### MATERIAL FOR THIS TASK ###
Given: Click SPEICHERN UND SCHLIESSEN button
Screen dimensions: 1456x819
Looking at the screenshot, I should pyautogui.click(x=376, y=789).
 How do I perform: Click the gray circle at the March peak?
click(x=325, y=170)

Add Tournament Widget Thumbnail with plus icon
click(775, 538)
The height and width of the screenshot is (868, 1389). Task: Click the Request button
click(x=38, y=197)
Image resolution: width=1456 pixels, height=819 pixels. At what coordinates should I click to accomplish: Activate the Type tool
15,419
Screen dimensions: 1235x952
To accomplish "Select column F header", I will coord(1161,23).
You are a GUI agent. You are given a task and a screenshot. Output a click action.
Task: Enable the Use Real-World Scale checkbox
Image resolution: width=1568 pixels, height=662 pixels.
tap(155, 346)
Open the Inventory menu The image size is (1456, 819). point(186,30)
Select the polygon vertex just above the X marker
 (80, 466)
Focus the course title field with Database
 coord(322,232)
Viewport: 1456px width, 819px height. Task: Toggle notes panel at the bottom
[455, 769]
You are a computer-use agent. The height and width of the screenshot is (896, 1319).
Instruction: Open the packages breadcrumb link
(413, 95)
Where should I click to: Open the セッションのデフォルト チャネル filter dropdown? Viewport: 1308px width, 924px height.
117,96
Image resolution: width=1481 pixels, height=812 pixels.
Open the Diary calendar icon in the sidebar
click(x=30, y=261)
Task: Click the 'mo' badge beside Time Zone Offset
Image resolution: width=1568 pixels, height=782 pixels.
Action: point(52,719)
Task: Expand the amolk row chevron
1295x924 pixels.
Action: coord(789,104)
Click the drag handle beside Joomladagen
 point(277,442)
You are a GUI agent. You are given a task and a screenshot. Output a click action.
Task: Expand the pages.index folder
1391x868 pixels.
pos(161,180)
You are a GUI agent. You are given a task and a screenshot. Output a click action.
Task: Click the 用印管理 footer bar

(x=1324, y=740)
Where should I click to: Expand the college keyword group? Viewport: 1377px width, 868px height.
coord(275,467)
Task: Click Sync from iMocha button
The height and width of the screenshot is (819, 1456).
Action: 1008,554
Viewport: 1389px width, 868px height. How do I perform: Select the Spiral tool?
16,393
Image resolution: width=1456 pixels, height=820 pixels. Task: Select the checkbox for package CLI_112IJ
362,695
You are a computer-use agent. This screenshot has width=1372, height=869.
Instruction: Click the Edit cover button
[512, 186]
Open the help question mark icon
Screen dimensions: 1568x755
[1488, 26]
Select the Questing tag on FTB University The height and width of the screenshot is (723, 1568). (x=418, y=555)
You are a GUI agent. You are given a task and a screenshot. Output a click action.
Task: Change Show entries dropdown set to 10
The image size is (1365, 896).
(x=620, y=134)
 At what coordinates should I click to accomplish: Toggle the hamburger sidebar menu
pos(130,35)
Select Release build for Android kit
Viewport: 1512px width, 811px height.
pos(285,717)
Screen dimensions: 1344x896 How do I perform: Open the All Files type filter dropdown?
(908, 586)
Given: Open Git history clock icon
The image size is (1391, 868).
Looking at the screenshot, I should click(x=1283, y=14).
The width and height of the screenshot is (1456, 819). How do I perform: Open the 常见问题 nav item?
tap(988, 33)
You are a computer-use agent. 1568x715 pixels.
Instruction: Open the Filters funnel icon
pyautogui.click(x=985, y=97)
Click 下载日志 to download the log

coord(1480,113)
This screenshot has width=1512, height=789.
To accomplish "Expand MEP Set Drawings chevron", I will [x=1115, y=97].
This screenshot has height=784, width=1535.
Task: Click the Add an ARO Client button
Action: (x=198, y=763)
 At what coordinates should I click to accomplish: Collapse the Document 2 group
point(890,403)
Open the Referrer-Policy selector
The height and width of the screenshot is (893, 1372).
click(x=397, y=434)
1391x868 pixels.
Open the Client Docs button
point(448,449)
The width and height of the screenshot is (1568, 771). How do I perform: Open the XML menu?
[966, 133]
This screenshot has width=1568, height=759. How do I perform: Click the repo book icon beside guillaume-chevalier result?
###
**INSTRUCTIONS FOR THE TASK**.
Among the entries above, how many lines include the word "computer"? Give the number with no comment.

**TASK ANSWER**.
3